# [WORK REQUIRED]
Within the data, how many lines hold the word "computer"? Answer with nothing but the number.
** Opening EXTRACTED INFORMATION block **
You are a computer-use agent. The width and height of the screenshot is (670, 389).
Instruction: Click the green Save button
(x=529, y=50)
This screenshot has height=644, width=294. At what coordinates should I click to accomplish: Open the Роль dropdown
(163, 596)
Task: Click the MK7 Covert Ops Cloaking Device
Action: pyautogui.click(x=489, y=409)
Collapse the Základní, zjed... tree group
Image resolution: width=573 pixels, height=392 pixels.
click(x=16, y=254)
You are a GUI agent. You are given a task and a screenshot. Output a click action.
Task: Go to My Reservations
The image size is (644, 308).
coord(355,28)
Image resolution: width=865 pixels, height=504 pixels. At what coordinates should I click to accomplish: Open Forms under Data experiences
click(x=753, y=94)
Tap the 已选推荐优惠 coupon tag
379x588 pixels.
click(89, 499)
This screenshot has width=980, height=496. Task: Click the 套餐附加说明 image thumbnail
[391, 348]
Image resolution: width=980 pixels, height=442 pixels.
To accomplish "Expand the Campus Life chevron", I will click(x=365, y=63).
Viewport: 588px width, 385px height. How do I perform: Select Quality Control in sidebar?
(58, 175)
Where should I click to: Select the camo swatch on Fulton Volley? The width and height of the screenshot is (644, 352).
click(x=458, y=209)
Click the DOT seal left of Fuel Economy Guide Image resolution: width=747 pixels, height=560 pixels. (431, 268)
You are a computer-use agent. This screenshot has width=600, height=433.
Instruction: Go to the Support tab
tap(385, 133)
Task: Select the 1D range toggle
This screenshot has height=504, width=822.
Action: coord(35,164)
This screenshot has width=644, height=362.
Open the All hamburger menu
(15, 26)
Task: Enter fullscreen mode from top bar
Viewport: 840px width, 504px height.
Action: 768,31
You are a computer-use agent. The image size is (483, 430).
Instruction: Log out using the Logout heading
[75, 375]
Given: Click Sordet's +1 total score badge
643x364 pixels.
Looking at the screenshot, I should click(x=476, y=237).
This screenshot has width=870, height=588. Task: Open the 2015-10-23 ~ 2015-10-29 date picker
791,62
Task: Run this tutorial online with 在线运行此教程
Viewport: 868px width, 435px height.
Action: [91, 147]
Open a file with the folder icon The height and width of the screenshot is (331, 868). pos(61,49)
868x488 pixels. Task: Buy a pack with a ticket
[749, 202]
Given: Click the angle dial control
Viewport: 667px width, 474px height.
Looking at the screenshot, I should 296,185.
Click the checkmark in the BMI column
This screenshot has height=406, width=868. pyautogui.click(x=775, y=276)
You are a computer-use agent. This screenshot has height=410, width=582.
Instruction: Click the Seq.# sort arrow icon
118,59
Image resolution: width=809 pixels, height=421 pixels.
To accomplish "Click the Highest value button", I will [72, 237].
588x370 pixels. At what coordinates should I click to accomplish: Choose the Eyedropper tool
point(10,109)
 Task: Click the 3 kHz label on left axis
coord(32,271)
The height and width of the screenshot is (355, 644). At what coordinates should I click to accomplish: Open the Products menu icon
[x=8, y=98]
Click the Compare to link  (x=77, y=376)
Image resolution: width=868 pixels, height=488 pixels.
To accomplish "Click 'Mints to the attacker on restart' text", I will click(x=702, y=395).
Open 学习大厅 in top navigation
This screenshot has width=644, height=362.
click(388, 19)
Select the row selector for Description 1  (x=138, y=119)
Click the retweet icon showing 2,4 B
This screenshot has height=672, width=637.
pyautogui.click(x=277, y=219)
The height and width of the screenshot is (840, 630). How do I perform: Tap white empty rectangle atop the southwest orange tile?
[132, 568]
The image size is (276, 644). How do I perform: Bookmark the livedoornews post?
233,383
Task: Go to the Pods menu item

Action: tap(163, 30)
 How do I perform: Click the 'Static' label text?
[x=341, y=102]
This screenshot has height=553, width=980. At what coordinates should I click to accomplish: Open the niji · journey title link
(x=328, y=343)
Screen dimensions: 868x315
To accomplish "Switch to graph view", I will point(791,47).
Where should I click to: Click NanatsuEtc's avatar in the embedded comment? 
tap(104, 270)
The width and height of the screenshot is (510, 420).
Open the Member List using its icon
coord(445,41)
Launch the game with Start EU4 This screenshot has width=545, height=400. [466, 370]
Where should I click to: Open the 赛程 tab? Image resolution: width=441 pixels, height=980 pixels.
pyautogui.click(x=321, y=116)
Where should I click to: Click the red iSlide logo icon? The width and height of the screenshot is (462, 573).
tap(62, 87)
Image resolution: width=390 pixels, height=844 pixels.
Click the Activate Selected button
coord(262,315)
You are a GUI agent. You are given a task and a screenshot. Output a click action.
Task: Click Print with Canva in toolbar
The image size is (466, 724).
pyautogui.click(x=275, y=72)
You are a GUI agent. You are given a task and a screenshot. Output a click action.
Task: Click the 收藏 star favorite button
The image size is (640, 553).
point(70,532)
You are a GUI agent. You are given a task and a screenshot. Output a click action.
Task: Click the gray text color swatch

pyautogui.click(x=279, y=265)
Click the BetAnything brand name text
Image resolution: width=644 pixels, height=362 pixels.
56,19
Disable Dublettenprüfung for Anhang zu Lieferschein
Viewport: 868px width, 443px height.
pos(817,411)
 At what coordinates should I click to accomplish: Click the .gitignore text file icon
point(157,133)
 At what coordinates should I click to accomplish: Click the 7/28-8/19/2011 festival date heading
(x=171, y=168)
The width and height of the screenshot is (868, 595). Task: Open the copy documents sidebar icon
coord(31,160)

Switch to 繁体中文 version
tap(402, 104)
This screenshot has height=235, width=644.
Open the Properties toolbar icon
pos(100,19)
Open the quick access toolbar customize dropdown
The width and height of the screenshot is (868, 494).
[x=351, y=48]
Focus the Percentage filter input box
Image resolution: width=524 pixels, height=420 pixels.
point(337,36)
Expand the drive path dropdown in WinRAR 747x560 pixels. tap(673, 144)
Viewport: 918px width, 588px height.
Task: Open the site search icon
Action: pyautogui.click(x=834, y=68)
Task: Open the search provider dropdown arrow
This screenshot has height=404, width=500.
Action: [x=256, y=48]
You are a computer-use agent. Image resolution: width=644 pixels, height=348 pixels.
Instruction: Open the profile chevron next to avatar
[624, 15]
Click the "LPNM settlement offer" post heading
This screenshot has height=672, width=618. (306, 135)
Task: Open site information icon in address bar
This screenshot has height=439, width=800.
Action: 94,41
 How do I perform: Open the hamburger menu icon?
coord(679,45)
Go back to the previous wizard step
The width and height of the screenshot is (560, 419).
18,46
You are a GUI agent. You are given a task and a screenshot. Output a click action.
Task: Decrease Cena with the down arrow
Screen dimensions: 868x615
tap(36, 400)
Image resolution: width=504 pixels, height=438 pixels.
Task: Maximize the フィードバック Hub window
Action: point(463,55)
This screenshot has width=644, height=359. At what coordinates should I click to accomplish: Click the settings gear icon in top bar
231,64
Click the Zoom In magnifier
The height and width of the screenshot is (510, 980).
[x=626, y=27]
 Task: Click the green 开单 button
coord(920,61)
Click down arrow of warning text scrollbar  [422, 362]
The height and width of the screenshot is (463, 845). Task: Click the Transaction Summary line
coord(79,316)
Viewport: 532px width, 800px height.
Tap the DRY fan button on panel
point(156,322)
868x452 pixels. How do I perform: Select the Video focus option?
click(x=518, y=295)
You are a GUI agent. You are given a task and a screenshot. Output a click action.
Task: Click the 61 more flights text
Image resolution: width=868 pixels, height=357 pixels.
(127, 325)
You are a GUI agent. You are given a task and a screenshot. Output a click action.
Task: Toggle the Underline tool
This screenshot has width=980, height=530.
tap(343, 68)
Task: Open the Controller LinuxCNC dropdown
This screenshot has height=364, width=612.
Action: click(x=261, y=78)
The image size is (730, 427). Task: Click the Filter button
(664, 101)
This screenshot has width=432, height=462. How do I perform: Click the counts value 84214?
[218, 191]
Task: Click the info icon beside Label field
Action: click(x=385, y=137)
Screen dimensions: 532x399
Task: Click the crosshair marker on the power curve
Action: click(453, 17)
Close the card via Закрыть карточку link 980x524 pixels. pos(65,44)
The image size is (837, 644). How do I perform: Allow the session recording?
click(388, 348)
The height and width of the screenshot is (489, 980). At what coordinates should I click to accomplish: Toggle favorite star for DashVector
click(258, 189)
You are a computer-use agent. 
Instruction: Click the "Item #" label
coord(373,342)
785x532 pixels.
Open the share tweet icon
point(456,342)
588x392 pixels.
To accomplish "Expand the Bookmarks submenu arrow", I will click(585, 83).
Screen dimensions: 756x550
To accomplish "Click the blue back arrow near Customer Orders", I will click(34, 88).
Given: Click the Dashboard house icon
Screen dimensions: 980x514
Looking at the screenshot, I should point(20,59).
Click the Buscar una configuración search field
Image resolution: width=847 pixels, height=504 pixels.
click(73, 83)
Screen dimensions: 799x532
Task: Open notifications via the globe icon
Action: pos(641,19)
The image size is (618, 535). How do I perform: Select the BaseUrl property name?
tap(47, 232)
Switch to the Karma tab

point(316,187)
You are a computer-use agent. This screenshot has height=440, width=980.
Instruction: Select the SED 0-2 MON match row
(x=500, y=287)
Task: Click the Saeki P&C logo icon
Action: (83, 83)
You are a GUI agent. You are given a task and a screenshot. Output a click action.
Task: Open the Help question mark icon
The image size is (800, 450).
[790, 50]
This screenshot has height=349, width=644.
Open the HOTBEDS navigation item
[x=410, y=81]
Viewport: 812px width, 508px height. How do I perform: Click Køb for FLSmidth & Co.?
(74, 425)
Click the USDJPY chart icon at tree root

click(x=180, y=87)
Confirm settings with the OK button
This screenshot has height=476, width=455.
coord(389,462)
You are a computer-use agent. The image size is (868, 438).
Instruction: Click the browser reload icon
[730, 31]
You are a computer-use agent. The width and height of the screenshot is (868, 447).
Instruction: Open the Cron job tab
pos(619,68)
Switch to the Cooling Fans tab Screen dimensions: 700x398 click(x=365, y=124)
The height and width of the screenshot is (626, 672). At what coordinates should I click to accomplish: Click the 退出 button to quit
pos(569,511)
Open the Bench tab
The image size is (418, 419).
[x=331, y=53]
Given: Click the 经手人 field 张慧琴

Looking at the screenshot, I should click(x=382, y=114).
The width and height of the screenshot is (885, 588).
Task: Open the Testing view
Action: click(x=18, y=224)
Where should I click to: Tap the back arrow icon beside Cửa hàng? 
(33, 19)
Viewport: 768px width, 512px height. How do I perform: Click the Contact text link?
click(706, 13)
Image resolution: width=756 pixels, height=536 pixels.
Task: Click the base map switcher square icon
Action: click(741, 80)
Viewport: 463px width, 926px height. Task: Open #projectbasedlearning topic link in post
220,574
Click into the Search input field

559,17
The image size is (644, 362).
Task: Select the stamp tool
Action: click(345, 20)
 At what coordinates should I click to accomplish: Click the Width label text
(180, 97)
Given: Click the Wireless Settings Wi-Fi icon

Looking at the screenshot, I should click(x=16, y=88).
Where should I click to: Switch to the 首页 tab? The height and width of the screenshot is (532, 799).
** Closing EXTRACTED INFORMATION block **
# [RESPONSE TO THE TASK]
9